There is a report in a local paper telling of the return to Leeds of Le Prince and his wife, and a little while before, the workshop that he had was pulled down to make way for the new B.B.C studios:

Early in 1887 the couple returned to Leeds where Le Prince improved His camera. He was helped by his son Adolphe, Joseph Whitley, Frederick Mason and James Longley, all of Leeds. Le Prince applied for a British patent On the 10th of January 1888. Although similar to the American patent it Concerned machines with single as well as multiple lenses. That year, having Made a one-lensed camera, the inventor photographed moving pictures At 12 per second in Whitley’s garden at Roundhay. He shot another series At 20 per second from the south- east corner of Leeds Bridge.

There appears to be a discrepancy as to whether his wife did return with him to Leeds, as he wrote to her in New York in 1890. He said that he was making plans to return to America where his wife was making preparations for him to show his moving pictures. However, he told her that he needed to visit his brother first who was an architect living in Dijon, in order to claim his share of an inheritance.

Reports later indicated that his brother saw him board a train in Dijon on September 1st 1890 in order to get back to Paris to meet some people from Leeds, where he was to pick up his equipment. He was then due to move on to Liverpool and from there, sail to America. It is here that the real mystery of Louis Le Prince began. He did not arrive in Paris, but seemed to vanish into thin air. It was as if it was like a plot from an Agatha Christie novel. To coin a phrase, the big question is did he ‘jump’ or was he ‘pushed’ and was never to be seen again. His luggage was never found, his body was nowhere on the train. The French police along with our own Scotland Yard investigated his disappearance but to no avail and Le Prince was officially declared deceased in 1897.
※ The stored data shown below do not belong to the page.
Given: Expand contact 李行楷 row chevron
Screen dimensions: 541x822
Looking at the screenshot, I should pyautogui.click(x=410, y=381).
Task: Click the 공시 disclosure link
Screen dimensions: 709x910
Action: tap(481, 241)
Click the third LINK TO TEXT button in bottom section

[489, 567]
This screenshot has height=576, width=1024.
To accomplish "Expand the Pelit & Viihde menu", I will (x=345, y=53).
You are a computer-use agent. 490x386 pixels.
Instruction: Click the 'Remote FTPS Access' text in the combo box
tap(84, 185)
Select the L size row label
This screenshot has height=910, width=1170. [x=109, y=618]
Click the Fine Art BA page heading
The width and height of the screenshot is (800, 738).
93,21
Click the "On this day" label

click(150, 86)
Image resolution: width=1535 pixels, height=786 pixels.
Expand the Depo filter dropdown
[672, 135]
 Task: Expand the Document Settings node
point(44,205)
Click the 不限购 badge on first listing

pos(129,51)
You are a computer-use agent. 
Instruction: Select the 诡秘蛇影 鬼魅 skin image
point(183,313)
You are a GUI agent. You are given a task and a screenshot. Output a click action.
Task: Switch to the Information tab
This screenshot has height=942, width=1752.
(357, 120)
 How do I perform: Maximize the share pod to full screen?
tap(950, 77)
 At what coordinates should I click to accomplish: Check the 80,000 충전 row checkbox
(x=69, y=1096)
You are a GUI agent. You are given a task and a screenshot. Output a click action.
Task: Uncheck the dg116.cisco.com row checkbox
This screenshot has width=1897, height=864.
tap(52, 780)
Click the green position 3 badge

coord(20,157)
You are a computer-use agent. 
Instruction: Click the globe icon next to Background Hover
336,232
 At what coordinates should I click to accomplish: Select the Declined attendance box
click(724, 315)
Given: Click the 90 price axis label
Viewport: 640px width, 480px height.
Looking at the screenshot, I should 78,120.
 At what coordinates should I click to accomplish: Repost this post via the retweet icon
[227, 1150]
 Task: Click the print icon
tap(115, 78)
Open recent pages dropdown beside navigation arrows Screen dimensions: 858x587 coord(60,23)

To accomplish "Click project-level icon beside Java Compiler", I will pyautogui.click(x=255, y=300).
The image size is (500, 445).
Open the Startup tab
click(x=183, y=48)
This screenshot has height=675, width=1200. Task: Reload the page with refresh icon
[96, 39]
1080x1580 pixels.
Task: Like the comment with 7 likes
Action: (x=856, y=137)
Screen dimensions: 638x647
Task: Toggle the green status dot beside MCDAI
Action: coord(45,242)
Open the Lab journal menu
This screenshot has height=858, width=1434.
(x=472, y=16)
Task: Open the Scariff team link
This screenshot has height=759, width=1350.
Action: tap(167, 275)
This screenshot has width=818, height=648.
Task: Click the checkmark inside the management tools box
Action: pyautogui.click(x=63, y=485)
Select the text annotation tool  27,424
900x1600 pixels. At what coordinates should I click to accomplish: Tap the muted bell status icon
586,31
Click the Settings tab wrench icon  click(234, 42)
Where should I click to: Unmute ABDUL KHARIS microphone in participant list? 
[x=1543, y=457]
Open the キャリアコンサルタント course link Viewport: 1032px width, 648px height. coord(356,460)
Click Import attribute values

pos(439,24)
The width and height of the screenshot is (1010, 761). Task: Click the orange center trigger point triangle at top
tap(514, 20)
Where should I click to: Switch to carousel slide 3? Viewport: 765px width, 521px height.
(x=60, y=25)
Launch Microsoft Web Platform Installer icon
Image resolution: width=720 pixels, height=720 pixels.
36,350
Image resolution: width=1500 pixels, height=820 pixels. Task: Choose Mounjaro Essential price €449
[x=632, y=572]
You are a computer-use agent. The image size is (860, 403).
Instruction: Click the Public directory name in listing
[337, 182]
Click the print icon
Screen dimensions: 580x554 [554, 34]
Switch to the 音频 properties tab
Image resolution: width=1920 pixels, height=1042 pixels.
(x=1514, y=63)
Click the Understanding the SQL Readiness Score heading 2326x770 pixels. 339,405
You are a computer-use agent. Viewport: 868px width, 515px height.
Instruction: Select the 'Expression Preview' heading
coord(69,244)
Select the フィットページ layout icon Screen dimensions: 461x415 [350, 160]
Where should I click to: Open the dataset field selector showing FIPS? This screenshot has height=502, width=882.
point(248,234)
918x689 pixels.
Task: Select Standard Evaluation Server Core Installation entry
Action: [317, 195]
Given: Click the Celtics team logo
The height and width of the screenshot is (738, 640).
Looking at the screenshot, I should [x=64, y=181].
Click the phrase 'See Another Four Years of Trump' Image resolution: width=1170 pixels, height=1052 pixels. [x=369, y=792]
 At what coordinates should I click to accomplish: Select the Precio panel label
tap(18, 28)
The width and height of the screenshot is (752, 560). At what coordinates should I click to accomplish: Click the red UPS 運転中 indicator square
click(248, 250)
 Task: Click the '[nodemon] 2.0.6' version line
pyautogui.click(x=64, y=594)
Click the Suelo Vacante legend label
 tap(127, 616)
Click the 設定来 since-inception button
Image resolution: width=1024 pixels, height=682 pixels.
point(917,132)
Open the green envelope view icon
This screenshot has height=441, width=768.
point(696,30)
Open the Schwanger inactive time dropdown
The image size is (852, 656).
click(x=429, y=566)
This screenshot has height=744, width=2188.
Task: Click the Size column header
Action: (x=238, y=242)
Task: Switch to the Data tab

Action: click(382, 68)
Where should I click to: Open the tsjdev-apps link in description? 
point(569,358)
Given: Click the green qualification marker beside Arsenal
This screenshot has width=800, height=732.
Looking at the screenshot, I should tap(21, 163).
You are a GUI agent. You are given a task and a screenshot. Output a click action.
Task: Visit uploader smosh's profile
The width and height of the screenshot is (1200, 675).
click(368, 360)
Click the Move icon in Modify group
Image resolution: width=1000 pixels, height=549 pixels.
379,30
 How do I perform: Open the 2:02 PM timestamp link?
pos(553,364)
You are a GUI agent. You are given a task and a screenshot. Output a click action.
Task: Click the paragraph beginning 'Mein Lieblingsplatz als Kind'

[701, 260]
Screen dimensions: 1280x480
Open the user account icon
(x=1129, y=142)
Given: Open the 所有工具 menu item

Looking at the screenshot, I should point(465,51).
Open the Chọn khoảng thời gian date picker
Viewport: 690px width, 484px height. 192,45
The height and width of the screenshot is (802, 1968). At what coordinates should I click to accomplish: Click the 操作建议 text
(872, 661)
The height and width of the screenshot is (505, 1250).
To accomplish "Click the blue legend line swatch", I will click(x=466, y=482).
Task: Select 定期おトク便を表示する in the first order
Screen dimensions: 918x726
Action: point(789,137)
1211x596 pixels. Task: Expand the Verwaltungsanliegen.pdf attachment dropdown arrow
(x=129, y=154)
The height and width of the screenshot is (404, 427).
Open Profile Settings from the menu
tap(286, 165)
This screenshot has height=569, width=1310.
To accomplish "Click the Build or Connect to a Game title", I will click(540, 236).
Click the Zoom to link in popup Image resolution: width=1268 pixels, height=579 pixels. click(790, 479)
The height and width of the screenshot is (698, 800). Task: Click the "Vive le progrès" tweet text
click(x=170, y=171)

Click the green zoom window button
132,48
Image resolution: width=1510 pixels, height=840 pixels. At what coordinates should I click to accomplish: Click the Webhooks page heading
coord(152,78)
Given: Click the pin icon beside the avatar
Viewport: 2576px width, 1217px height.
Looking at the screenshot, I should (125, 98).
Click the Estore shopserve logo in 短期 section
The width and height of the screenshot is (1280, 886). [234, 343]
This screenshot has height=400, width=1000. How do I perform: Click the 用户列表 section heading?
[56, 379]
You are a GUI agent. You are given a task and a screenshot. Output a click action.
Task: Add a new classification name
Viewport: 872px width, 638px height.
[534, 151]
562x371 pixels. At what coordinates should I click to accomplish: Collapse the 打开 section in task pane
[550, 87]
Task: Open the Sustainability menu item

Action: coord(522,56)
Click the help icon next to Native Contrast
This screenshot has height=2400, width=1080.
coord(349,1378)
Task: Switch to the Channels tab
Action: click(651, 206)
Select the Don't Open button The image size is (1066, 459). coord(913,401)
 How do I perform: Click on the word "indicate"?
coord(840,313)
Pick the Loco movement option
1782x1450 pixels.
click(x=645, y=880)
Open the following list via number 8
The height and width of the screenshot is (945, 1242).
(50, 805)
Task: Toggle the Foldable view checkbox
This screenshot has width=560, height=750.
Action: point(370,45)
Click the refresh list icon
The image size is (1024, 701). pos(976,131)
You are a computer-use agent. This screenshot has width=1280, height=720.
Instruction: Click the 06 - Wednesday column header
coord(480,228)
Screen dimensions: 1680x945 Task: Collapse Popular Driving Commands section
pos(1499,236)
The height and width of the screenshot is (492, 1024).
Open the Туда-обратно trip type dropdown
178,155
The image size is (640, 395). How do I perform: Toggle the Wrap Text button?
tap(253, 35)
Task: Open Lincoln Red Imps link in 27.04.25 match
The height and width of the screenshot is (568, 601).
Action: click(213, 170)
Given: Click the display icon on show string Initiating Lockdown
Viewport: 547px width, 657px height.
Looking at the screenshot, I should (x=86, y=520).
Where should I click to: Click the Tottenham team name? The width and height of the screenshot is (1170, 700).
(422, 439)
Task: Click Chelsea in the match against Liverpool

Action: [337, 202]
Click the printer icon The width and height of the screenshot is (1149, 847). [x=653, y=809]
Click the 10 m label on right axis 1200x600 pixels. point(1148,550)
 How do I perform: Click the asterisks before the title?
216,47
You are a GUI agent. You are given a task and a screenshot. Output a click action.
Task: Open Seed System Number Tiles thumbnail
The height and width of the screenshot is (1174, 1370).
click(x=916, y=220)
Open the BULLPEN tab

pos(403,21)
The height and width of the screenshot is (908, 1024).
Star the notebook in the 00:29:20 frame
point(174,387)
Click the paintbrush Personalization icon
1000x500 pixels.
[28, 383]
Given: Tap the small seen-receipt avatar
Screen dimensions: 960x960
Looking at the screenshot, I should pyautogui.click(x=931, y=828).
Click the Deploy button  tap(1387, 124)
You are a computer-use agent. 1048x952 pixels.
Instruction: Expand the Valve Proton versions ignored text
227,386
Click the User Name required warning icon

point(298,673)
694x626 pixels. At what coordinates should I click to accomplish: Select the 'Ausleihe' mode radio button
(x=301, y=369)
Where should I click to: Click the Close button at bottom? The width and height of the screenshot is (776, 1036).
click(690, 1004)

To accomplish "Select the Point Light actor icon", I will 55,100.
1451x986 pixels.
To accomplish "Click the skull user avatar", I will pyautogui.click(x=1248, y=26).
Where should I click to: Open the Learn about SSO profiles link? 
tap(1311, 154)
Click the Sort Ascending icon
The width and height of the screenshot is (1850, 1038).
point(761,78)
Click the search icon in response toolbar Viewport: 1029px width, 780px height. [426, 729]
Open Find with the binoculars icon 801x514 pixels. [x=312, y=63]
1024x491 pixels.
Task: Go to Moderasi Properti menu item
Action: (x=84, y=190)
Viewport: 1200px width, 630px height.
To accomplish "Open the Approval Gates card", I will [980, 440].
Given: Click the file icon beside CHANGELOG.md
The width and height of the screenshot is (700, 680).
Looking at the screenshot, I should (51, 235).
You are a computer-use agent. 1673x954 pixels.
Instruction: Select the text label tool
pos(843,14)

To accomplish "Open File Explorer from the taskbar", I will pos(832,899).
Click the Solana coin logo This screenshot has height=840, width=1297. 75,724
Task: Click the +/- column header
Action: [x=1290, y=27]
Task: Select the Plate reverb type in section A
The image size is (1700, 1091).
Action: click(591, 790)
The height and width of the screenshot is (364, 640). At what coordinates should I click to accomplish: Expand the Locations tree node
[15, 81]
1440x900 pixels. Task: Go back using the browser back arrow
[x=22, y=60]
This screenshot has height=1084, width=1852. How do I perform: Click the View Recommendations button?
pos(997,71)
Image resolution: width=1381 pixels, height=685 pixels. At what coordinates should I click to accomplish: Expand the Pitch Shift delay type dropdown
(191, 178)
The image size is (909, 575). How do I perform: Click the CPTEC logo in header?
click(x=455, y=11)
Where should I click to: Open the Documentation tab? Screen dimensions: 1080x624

His mysterious disappearance has never been satisfactorily solved. Over the years there have been many theories as to what happened to him. His brother’s grandson later said that Le Prince wanted to take his own life because he was in financial trouble and approaching possible bankruptcy, and that he had arranged his suicide along with his complete disappearance. The film historian Georges Potonniee looked into this but found no evidence of any financial problems on the part of Le Prince. On the contrary, the business was apparently making a profit giving no reason for him to take his own life.

The French film theorist Jean Mitry in his Histoire du cinema in the 1960s, proposed that Le Prince was a victim of ‘foul play’ and speculated that if Le Prince had wanted to vanish, then he could have at any time he liked. He also doubted that Le Prince had even got on the train in Dijon, and that as the last person to see Le Prince was his brother perhaps thinking that he was suicidal, why didn’t he at least try to prevent him from taking his own life ?
Another school of thought is perhaps he was murdered. Did Thomas Edison have anything to do with Le Prince’s disappearance, or was George Eastman, the inventor of the Kodak camera? We shall probably never know. His wife Elizabeth believed he was murdered for his invention by Edison, who not long after, claimed to have invented a moving picture camera. Most schools of thought think it very unlikely that Edison was part of a plot. Edison, as we know went on to work on other inventions.

A photograph was discovered in Paris police archives in 2003 taken in 1890 of a victim of drowning. There was a resemblance to Le Prince and many believe the victim was him and proof that he was murdered. Maybe it was, maybe it wasn’t we shall probably never know. Today, Louis Le Prince is sadly almost forgotten, but we should be justly proud that it was here in Leeds that the ‘moving picture’ was born.